Enlil-bani (died c. 1836 BC) was the 10th king of the 1st Dynasty of Isin and reigned 24 years according to the Ur-Isin kinglist. He is best known for the legendary and perhaps apocryphal manner of his ascendancy: legend claims that he was a gardener selected by Erra-imitti for the "substitute king ritual" to rule during a period of evil omens before being sacrificed. When Erra-imitti unexpectedly died, Enlil-bani remained on the throne and continued to reign for decades.

== Biography ==
A certain Ikūn-pî-Ištar is recorded as having ruled for 6 months or a year, between the reigns of Erra-imitti and Enlil-bani according to two variant copies of a chronicle. Another chronicle which might have shed further light on his origins is too broken to translate. A lengthy inscription proclaims:

In Nippur I established justice, and promoted righteousness. I sought out nourishment for them like sheep, and fed them with fresh grass. I removed the heavy yoke from their necks and settled them down in a firm place. Having established justice in Nippur and made their hearts content, I established justice and righteousness in Isin and made the heart of the land content. I reduced the barley-tax, which had been at one-fifth, to one-tenth. The muškēnum served only four days in the month. The livestock of the palace had grazed on the fields of ... who had cried out with the appeal, "O Šamaš" - I turned the palace livestock out of their ploughed fields and banished those people's cries of "O Šamaš".
— Enlil-bāni Inscription, CBS 13909

Hegemony over Nippur was fleeting, with control of the city passing back and forth between Isin and Larsa several times. Uruk, too, seceded during his reign and, as his power crumbled, he may have had the Chronicle of Early Kings redacted to provide a more legendary tale of his accession than the rather mundane act of usurpation that it may well have been. It relates that Erra-Imittī selected his gardener, Enlil-bâni, enthroned him, and placed the royal tiara on his head as part of the "substitute king ritual"--during periods of bad omens, such as eclipses, rulers would briefly abdicate the throne before returning and putting the substitute king to death. But according to the legend, Erra-Imittī died while eating hot porridge before he reclaimed the throne, and Enlil-bâni refused to abdicate.

The colophon of a medical text, "when a man's brain contains fire", from the Library of Ashurbanipal reads: "Proven and tested salves and poultices, fit for use, according to the old sages from before the flood from Šuruppak, which Enlil-muballiṭ, sage (apkallu) of Nippur, left (to posterity) in the second year of Enlil-bāni."

Enlil-bani found it necessary to "build anew the wall of Isin which had become dilapidated," which he recorded on commemorative cones. He named the wall Enlil-bāni-išdam-kīn, "Enlil-bāni is firm as to foundation." In practice, the walls of major cities were probably under continuous repair. He was a prodigious builder, responsible for the construction of the é-ur-gi_{7}-ra, "the dog house", temple of Ninisina, a palace, also the é-ní-dúb-bu, "house of relaxation", for the goddess Nintinugga, "lady who revives the dead", the é-dim-gal-an-na, "house - great mast of heaven", for the tutelary deity of Šuruppak, the goddess Sud, and finally, the é-ki-ág-gá-ni for Ninibgal, the "lady with patient mercy who loves ex-votos, who heeds prayers and entreaties, his shining mother", Two large copper statues were taken to Nippur for dedication to Ningal, which Iddin-Dagān had fashioned 117 years earlier but had been unable to deliver, "on account of this, the goddess Ninlil had the god Enlil lengthen the life span of Enlil-Bāni." He is recorded, in two foundation nails, as having built (or possibly rebuilt) a temple to the goddess Annunitum.

There are perhaps two hymns addressed to this monarch.

*Source material*:
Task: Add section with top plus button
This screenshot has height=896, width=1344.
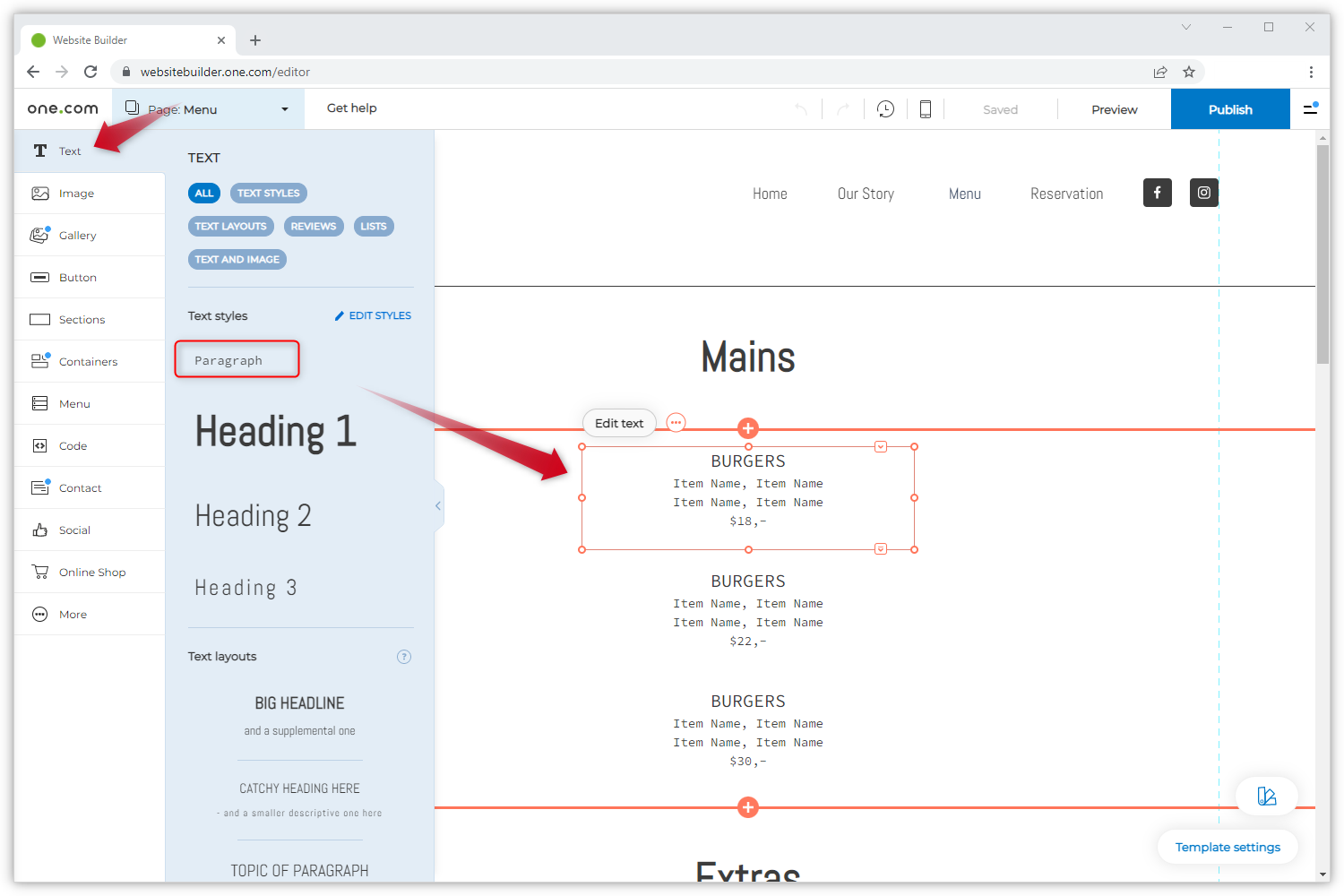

*Work required*: Decide whether each statement agrees with the text on Enlil-bani, answering yes or no and quoting the words of the text that decide it. (a) The Ur-Isin kinglist gives Enlil-bani a reign of 24 years. (b) Enlil-bani's inscription says he raised the barley-tax from one-tenth to one-fifth. (c) The two copper statues taken to Nippur had been fashioned by Erra-imitti.

*Reply to the exercise*:
(a) Yes: "reigned 24 years according to the Ur-Isin kinglist."
(b) No: "I reduced the barley-tax, which had been at one-fifth, to one-tenth."
(c) No: "which Iddin-Dagān had fashioned 117 years earlier but had been unable to deliver."